WHAT IS NEEDED »
Below are several entries. Transcribe exactly those lines that fall from the one with "Forvo.com (1117, 1243)" through the one with "megszegi az esküjét (1006, 940)", end lines included.

········

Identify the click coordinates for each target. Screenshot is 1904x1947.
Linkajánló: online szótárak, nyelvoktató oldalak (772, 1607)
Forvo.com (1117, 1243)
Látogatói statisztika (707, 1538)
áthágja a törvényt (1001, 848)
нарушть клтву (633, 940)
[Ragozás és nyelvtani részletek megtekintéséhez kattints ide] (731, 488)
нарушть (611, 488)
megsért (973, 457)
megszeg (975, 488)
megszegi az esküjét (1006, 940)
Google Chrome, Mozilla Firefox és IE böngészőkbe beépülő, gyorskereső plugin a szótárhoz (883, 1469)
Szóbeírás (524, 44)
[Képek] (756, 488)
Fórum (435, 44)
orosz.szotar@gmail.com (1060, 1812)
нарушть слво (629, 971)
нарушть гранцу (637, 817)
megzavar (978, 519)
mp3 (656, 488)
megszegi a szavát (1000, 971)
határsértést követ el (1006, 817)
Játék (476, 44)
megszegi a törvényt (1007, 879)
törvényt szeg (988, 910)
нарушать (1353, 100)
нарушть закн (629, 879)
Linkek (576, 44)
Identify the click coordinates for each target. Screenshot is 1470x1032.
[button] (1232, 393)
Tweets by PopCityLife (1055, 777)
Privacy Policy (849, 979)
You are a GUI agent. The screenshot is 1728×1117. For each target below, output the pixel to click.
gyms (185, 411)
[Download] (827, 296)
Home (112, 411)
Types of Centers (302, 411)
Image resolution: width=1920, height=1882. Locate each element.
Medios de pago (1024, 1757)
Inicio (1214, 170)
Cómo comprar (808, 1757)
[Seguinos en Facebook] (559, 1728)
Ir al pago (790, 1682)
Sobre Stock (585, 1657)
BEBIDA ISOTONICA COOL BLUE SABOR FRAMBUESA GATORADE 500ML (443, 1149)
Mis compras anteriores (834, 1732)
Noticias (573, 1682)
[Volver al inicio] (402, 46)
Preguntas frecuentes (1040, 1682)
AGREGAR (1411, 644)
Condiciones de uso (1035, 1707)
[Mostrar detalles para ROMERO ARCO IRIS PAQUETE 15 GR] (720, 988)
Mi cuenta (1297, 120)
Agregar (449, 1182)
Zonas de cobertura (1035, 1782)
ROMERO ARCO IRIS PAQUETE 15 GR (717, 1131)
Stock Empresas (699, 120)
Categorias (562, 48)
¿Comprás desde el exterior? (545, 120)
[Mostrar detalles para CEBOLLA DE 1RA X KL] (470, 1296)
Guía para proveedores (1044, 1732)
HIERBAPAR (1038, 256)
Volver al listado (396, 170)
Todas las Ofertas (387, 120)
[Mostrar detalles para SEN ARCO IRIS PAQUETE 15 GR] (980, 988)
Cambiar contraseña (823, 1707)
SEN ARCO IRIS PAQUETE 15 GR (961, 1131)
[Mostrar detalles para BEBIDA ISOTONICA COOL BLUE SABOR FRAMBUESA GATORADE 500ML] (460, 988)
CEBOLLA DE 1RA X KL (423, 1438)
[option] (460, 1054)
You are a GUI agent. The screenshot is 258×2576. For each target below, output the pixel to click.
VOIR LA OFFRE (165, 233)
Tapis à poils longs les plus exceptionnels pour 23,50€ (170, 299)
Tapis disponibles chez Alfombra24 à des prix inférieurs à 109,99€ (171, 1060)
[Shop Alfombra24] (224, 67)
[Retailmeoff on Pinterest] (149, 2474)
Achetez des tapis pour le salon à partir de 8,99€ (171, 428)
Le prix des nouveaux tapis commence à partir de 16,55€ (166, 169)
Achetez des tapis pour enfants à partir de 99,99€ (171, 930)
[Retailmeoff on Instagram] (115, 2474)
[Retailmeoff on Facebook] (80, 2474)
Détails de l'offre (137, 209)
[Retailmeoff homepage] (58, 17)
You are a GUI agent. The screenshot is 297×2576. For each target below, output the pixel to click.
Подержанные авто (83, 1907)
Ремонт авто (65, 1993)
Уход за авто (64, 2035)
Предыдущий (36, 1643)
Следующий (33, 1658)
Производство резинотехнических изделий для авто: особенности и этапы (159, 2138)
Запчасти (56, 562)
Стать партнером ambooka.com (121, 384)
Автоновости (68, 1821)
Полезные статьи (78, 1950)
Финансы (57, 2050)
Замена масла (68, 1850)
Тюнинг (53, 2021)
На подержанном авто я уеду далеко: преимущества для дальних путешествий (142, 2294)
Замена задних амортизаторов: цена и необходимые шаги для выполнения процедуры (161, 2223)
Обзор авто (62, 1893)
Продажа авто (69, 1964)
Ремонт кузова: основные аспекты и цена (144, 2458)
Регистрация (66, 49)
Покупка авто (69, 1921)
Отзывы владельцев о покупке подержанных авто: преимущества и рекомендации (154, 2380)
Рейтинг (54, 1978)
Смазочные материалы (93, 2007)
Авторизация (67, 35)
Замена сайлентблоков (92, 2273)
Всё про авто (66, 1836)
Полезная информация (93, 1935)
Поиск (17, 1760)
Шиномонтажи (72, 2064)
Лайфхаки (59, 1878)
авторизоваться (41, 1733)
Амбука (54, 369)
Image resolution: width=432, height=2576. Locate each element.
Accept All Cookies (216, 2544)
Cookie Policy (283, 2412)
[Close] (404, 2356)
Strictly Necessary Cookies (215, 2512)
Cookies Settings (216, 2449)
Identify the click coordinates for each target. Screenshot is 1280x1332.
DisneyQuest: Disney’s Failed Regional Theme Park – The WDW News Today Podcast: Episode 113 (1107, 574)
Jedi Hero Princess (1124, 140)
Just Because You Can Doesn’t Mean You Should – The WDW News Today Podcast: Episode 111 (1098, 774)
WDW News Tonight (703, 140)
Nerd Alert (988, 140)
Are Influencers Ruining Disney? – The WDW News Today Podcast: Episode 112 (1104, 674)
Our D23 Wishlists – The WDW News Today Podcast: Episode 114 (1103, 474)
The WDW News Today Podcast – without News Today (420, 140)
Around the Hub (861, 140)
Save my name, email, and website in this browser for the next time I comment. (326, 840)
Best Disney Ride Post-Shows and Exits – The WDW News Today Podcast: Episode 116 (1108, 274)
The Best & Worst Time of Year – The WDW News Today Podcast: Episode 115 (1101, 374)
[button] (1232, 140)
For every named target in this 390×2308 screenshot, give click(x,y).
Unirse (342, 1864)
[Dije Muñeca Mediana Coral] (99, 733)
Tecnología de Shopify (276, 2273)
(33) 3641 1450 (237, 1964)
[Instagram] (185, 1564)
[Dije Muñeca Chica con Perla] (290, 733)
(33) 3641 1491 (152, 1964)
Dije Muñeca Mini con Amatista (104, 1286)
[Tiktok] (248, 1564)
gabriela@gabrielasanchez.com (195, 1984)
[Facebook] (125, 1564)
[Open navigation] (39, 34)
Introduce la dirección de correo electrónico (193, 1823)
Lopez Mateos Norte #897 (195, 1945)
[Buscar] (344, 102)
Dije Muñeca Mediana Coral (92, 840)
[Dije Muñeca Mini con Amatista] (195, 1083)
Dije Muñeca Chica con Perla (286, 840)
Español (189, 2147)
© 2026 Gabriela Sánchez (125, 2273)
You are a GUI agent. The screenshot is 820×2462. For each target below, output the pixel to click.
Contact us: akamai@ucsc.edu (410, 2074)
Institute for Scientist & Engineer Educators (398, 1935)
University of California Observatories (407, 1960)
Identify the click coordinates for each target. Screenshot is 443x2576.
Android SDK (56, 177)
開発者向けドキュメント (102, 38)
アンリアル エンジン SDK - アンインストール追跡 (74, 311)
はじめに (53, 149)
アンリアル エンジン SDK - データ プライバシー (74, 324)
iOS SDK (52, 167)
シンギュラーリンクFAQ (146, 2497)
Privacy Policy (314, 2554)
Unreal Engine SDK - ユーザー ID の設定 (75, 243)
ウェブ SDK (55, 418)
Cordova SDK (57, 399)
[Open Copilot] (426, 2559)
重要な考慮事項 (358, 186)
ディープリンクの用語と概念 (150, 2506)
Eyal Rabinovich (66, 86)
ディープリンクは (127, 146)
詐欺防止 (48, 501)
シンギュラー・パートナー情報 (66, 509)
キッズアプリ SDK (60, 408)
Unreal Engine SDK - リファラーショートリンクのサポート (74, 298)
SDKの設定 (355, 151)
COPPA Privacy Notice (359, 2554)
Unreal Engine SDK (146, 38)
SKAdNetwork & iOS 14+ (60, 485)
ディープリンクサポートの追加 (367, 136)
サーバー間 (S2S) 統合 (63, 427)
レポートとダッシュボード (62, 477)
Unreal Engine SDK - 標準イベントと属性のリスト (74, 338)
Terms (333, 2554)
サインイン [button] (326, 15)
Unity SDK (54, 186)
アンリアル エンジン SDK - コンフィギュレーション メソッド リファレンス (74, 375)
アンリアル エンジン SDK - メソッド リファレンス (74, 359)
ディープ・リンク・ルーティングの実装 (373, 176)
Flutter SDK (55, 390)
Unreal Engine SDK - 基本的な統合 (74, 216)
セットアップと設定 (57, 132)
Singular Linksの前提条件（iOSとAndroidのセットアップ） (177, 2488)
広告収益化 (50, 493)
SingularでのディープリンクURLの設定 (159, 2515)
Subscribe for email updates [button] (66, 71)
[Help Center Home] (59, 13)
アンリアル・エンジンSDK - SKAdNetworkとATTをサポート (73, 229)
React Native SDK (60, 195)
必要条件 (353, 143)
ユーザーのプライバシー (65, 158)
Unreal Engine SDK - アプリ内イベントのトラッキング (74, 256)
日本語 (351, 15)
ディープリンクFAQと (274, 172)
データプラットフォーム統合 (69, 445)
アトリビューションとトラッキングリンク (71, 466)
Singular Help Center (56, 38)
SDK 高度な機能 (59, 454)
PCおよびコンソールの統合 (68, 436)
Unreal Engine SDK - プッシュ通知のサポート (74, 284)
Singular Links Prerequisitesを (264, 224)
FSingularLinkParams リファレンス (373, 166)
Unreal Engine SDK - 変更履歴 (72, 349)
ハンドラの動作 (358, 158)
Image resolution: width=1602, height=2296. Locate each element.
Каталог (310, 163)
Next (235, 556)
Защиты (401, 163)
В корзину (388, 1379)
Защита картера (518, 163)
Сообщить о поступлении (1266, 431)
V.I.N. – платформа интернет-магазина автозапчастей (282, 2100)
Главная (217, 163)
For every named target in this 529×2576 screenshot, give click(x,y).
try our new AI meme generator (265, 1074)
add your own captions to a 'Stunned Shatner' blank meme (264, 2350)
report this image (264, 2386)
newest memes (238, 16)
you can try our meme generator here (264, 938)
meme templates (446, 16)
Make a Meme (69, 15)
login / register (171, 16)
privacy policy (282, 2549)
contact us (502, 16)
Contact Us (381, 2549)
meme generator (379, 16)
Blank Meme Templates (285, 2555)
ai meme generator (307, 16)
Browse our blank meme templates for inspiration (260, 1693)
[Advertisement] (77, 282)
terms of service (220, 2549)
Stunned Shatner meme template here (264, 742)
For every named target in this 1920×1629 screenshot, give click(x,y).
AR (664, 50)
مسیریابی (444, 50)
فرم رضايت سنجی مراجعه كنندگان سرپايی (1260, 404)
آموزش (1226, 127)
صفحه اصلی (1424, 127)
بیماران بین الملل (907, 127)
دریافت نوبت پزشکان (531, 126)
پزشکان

········

TASK ANSWER »
Forvo.com (1117, 1243)
Látogatói statisztika (707, 1538)
áthágja a törvényt (1001, 848)
нарушть клтву (633, 940)
[Ragozás és nyelvtani részletek megtekintéséhez kattints ide] (731, 488)
нарушть (611, 488)
megsért (973, 457)
megszeg (975, 488)
megszegi az esküjét (1006, 940)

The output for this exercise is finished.